-- Extract follows --
Summary: This talk was from early December 2012 as feedback from my Sabbatical. The question in my mind was, "How do we run the race when we can’t run?" I spent time talking to and reading books by people with various impairments. This is some of what I learned.
For the purposes of this morning I’m going to assume that none of you knows about the illness that left me almost bed ridden for 7 months back in 2008. I’ve only met some of you recently and so that seems to be the best way to proceed. When I visited Kenya recently I said, “I have 1 wife and 3 children and I’m sure you’re glad it is not the other way around.” This was greeted with chuckles. I worked in the Banking Industry for 14 years between 1986 and 2000 before spending two years at a Church of England Vicar factory, known as Trinity College Bristol. For the last 6½ years I have been and will continue to be the Vicar here.
I was first ordained, or licensed as a Minister in June 2002 in Winchester Cathedral and after 10 years of service we are allowed to apply for a sabbatical or extended study leave. I took mine from 25 June to 6 October 2012 and I’m sure what I learned and experienced will stay with me for the rest of my life.
-- Extract concluded --
-- Data supplied follows --
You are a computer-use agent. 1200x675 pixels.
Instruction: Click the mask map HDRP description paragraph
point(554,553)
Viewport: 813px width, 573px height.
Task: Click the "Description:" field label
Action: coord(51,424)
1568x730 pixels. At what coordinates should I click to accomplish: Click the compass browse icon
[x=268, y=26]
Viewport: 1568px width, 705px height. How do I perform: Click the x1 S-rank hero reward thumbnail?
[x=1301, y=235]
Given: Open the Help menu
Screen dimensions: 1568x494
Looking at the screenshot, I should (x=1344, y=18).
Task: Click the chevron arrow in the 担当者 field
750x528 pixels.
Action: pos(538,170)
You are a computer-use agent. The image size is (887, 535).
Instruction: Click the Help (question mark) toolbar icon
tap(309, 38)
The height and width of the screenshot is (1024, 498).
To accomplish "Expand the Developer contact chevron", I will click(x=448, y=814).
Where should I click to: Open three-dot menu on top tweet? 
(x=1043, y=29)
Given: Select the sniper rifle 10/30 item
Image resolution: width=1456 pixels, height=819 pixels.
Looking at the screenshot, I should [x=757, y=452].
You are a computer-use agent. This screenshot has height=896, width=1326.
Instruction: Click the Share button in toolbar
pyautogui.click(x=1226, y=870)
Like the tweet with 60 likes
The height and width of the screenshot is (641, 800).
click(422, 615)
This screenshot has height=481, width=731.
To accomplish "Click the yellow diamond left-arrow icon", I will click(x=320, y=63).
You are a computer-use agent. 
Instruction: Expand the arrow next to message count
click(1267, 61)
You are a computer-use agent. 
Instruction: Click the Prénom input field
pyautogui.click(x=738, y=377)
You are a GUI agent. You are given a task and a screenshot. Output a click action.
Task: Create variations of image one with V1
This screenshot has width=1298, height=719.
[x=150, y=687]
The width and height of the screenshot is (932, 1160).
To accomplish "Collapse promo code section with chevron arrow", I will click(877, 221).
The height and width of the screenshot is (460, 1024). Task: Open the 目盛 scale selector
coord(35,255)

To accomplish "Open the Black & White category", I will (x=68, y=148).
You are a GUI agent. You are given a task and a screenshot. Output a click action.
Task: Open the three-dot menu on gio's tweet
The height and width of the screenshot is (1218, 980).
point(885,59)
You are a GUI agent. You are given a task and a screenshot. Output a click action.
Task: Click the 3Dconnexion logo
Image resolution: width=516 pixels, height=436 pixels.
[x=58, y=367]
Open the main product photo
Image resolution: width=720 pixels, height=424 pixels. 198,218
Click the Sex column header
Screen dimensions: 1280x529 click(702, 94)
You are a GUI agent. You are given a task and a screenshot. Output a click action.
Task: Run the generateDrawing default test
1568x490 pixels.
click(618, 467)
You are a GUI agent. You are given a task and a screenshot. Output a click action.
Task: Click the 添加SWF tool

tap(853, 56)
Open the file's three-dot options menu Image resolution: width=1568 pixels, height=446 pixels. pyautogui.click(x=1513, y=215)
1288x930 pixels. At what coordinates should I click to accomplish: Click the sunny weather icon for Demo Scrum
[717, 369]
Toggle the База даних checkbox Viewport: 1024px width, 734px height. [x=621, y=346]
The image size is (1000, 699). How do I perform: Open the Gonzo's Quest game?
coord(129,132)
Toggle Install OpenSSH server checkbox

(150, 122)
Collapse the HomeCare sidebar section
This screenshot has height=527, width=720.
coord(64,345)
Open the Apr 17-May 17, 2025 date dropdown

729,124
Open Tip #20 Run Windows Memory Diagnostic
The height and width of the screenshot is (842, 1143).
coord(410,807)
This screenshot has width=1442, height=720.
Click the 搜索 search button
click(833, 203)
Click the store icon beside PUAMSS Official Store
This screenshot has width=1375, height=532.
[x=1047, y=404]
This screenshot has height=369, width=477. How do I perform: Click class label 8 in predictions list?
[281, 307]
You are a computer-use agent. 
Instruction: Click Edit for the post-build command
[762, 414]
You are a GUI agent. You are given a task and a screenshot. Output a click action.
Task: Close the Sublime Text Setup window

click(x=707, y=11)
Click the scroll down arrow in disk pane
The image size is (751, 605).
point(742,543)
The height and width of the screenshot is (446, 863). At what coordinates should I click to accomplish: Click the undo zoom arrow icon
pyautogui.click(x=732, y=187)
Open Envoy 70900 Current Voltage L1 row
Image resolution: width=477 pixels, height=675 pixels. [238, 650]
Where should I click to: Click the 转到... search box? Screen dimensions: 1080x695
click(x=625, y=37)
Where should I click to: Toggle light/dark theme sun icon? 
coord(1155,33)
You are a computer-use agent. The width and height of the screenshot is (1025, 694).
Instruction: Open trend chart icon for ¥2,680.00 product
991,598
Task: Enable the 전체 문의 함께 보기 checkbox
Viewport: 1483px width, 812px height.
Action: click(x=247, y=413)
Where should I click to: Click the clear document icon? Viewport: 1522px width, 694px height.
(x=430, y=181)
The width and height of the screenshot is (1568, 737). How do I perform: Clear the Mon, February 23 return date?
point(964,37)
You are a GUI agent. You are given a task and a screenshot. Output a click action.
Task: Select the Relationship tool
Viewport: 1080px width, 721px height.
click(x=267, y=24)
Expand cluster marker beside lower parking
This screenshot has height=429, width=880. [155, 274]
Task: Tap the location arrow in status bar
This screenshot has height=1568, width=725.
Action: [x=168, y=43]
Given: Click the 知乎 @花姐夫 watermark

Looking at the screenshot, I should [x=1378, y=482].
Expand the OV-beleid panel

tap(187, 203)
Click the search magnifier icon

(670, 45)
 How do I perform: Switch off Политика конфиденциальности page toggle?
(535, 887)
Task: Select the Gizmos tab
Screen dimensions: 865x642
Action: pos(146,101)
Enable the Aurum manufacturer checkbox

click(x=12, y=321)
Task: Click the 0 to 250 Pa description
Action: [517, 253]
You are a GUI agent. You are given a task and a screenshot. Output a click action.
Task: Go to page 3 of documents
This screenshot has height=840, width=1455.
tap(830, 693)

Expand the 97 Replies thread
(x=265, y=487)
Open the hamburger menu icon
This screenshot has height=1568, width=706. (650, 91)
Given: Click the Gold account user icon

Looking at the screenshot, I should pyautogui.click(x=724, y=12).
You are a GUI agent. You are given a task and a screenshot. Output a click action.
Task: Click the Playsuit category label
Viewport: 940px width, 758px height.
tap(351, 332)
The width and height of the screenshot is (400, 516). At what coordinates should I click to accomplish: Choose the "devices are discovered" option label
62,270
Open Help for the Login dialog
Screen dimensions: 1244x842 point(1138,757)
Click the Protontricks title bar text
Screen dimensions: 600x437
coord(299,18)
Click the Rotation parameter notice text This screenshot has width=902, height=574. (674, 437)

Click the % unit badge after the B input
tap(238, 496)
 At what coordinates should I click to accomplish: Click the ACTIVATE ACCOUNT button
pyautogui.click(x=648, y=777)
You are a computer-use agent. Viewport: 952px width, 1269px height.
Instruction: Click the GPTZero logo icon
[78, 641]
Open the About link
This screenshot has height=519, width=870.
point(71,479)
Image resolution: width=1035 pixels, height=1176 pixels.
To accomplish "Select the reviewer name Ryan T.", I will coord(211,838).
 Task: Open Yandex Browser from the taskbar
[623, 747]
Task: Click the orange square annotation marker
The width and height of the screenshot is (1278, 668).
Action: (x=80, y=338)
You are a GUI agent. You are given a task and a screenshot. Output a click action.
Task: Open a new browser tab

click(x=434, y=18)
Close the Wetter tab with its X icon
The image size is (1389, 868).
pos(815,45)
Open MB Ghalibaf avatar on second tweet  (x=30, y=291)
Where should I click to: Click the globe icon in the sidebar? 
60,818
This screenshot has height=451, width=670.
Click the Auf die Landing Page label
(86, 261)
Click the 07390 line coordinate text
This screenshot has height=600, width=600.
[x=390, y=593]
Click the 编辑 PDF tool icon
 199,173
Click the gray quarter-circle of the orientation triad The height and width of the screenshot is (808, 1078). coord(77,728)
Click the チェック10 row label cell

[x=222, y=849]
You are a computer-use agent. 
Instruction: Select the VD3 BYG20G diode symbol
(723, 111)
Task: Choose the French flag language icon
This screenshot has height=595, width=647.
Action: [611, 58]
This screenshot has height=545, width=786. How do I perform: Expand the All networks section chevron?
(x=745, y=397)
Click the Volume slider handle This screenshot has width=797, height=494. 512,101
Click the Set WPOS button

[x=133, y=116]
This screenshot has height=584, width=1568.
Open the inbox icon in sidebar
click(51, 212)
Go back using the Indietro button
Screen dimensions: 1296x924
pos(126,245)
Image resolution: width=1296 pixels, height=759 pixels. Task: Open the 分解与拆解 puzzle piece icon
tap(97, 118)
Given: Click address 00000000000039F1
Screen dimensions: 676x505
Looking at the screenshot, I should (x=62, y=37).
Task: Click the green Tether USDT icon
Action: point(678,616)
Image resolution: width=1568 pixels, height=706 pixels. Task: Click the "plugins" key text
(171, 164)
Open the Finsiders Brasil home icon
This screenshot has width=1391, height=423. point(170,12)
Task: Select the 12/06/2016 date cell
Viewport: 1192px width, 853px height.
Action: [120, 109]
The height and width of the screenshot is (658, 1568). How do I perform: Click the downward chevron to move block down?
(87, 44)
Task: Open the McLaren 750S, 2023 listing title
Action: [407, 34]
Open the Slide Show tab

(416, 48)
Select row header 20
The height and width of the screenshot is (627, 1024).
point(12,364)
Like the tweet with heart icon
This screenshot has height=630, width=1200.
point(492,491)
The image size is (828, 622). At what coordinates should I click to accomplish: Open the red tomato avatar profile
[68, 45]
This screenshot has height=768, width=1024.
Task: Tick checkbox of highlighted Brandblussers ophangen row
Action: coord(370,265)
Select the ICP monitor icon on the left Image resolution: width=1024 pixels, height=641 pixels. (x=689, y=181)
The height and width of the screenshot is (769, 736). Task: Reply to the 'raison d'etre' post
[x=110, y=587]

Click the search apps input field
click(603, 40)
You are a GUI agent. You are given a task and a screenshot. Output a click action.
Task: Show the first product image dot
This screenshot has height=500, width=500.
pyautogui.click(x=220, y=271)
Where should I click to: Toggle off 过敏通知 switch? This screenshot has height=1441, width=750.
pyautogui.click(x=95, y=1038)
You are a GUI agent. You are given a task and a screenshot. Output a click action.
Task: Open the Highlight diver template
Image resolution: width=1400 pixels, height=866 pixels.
-- Data supplied concluded --
## List of tasks:
1. In the sabbatical talk, why does the speaker decide to assume that none of the listeners knows about his illness?
2. Retype the part of the sabbatical talk starting with "Summary: This talk" and going on through "what I learned.".

## Answers to each task:
1. He has only met some of them recently, so assuming that none of them knows about the illness seemed the best way to proceed.

2.
Summary: This talk was from early December 2012 as feedback from my Sabbatical. The question in my mind was, "How do we run the race when we can’t run?" I spent time talking to and reading books by people with various impairments. This is some of what I learned.